Pandals will print out their bhog timings and queues, metres long, will build up as service begins. For many, it's the part not to miss, especially if you are away from home or living outside of West Bengal. For the bhog is quintessentially vegetarian home-style food but one cooked without onion and garlic for the festival. The higher the budget of the pandal, the more variety in the dishes, but the following are most common.
Bengalis reserve a special place for khichudi which is the main dish of bhog and is made with moong dal and atop chal, a fine variety of rice. It is accompanied with vegetable fries, labra (assorted vegetables), tomato chutney and, if it's asthami, payesh (kheer).
This is a sample of the more elaborate meal that would have been served to Ma Durga earlier and one whose menu changes through saptami, ashthami and navami. Any Bengali will verify that pujo-er bhog simply tastes different even though it's made of things that make an everyday meal. And after a long wait in the line, to sit down for a hot, simple yet uniquely tasty meal is a thing of joy.

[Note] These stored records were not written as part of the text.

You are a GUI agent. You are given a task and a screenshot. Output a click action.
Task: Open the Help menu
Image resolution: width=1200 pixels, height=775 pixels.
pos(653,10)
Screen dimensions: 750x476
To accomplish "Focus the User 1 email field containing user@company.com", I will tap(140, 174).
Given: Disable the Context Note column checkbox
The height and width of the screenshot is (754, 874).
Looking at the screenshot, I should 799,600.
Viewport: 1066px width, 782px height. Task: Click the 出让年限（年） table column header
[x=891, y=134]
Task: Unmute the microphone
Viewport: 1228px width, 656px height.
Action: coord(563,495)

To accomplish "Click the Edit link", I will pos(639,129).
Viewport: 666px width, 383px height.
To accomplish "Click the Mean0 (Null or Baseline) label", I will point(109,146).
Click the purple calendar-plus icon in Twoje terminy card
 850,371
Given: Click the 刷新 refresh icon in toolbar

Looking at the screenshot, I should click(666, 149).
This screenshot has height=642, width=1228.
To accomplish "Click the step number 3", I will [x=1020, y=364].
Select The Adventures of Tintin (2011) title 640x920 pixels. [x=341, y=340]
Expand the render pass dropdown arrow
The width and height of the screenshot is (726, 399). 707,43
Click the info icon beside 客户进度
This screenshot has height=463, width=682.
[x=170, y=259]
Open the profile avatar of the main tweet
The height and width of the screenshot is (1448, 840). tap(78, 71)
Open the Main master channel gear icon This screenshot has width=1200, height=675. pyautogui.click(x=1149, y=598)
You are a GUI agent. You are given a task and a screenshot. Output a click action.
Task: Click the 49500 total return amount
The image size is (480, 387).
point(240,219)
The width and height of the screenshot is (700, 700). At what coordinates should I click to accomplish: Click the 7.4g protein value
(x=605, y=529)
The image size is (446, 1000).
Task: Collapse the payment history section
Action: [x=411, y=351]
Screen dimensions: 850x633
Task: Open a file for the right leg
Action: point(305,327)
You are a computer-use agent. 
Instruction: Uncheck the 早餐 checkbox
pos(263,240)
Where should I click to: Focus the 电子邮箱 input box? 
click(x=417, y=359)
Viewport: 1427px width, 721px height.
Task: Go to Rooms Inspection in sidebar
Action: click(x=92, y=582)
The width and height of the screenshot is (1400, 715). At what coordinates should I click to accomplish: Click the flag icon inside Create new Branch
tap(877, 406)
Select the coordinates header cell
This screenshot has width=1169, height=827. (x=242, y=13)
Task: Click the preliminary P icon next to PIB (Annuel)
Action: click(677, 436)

Amitava Baksy, who runs the theatre troupe ENAD in Bangalore, has precious memories of bhog.
"The skill is in retaining flavour even as you cook in bulk. When I was a student at the Ramakrishna Mission School in Asansol, bhog was a huge affair. In class ten, I was made in-charge of bhog. I remember getting up at 3.30 am to check if all ingredients needed for the day were in. We fed 5,000 people, so you can imagine the scale of work that was required. By the end of the five days of puja, I would be suffering from pain all over the body but it didn't matter because being part of it all was such a high," he says.
Bhog is a great social opportunity too. While a closed group of usually women cook the bhog, with preparations starting early in the day, it's volunteering to serve bhog that draws the young and the old from the community.